To bridge gaps between different communities and develop multi-scale strategies for future developments, we propose to organise a focused workshop for 2014, that will showcase the very best of research in the area of computational electrochemistry and battery materials. The workshop will provide a forum for the exchange of best practice and discussion of future directions of this growing field of computer simulation. We will bring together both computational scientists and experimentalists working on electrochemical energy storage on the small scale (Li-ion and Li-air batteries), on the large scale (flow batteries) and for high power density applications (supercapacitors). In addition, there will be a session on fundamental aspects of electrochemical interfaces and their simulation by ab initio and classical atomistic methods.
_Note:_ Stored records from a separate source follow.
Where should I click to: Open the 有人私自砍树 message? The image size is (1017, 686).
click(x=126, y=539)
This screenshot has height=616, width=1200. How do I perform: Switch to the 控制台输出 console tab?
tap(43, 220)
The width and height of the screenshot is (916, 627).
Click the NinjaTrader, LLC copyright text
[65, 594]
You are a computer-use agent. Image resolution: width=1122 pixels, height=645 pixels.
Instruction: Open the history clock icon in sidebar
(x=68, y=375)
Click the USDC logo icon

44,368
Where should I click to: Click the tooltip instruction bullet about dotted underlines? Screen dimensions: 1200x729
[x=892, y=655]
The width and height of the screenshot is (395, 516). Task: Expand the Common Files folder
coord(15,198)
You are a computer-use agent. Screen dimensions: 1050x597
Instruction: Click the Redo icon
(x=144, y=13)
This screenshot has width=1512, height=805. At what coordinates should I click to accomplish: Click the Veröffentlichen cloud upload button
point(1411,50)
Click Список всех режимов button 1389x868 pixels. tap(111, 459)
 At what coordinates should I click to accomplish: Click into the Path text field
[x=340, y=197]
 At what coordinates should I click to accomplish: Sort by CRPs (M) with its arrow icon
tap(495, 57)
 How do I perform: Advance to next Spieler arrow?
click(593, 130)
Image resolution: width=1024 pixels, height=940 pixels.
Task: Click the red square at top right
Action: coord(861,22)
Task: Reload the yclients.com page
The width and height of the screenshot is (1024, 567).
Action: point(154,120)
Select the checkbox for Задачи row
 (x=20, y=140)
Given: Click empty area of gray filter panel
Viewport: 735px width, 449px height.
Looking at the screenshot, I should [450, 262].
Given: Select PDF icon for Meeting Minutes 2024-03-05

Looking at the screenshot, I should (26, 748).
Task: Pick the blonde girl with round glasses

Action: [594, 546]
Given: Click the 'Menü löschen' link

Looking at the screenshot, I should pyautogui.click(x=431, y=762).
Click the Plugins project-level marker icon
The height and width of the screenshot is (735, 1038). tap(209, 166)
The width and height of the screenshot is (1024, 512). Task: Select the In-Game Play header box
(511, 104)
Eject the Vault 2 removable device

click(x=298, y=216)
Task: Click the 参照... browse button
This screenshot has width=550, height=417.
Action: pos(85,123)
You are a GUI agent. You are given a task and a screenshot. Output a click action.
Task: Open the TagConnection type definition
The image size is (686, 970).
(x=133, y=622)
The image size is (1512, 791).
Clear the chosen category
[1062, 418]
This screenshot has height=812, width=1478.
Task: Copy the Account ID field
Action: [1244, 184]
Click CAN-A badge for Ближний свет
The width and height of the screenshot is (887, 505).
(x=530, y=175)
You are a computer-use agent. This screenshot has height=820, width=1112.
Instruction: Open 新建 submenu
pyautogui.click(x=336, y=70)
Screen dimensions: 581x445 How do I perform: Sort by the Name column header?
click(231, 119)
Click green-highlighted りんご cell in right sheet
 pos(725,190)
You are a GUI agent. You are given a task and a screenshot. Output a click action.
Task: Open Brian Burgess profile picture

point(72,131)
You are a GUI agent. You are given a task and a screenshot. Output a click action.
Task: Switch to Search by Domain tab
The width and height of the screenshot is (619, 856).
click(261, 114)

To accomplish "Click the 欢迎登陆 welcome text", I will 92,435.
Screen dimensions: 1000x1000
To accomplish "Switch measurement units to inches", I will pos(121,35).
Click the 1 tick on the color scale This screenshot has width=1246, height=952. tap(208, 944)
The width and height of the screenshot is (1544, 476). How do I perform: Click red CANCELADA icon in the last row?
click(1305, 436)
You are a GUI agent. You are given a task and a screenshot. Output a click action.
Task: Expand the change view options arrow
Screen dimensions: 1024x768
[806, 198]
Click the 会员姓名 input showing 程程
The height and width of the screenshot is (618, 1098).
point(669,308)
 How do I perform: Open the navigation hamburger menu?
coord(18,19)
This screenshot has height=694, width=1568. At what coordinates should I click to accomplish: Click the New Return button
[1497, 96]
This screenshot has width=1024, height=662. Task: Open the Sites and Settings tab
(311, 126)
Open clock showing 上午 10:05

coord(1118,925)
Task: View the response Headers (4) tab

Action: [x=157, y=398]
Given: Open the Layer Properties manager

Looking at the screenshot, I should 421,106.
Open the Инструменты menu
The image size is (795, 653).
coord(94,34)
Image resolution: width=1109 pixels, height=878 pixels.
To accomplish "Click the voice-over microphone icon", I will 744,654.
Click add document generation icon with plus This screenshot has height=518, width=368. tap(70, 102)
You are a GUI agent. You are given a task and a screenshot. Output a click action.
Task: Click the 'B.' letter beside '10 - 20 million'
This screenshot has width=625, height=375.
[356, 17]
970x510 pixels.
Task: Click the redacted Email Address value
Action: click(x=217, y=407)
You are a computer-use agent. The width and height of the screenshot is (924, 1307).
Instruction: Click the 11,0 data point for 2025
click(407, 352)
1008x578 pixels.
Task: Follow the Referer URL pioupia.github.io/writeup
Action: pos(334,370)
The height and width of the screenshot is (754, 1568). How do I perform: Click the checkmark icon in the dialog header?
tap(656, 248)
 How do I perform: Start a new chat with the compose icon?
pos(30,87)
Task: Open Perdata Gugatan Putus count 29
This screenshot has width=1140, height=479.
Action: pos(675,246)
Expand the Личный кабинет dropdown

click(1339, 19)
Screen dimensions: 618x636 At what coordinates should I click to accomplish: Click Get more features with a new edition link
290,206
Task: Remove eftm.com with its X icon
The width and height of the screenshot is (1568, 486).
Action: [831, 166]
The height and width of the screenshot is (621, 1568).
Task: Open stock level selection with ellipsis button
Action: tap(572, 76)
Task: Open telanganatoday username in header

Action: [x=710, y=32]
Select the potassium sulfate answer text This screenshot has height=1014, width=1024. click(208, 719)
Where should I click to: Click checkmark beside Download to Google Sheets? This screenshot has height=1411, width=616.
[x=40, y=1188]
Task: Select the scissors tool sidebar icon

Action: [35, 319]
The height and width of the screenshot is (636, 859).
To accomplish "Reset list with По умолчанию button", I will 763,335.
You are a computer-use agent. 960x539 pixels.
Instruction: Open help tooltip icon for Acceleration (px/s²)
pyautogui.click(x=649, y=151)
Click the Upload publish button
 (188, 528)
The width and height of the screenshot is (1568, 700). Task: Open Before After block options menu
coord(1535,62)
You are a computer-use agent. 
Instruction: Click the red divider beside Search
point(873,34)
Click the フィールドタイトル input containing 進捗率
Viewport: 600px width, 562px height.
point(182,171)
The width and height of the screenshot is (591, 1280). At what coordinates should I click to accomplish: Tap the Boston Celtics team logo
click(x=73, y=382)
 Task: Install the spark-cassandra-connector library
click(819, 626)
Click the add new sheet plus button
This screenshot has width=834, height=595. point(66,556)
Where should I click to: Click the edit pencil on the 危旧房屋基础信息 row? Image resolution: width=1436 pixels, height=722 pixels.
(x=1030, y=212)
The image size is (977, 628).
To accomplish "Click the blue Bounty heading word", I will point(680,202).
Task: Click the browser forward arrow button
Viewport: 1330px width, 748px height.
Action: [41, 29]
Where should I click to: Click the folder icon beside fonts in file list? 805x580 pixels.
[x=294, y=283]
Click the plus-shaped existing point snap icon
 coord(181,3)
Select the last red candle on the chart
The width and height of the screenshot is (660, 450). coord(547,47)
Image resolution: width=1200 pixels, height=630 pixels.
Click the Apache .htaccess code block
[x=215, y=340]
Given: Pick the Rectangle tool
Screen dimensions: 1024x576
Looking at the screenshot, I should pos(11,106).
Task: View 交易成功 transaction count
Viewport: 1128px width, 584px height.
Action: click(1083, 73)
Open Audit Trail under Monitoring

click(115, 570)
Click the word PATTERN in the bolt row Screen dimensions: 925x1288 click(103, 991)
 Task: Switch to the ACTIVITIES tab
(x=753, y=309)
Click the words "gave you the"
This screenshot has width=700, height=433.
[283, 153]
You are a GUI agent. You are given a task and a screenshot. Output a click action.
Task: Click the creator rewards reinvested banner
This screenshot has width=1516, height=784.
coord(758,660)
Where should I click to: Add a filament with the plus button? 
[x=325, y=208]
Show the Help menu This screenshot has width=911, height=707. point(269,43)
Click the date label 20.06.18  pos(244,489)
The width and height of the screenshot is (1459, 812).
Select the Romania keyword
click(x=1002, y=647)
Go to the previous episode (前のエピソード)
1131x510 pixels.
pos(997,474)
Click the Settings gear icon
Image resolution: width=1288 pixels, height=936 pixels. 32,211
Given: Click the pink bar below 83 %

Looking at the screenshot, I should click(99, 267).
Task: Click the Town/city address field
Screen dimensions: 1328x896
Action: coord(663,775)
This event will be the third edition in a series of workshops established by the London Thomas-Young-Centre (TYC), on the timely topic of energy materials. The TYC, of which the organisers are members, is a London-wide interdisciplinary community of research groups working to address challenges of society and industry through the theory and simulation of materials. With about 80 participating groups, and ambitious programmes of events, the TYC is a supportive community for research students and young researchers and a source of new collaborations for visiting scientists. Our vision is to establish the TYC energy workshop as a fixture in the diaries of computational physicists and chemists that share our interest in energy related problems. To achieve this goal, we have created an international scientific advisory committee, comprised of 12 eminent experts in this field and leaders in computational or experimental materials research. The topic of the workshop and the list of the invited speakers attached to this proposal are based on the suggestions made by the committee.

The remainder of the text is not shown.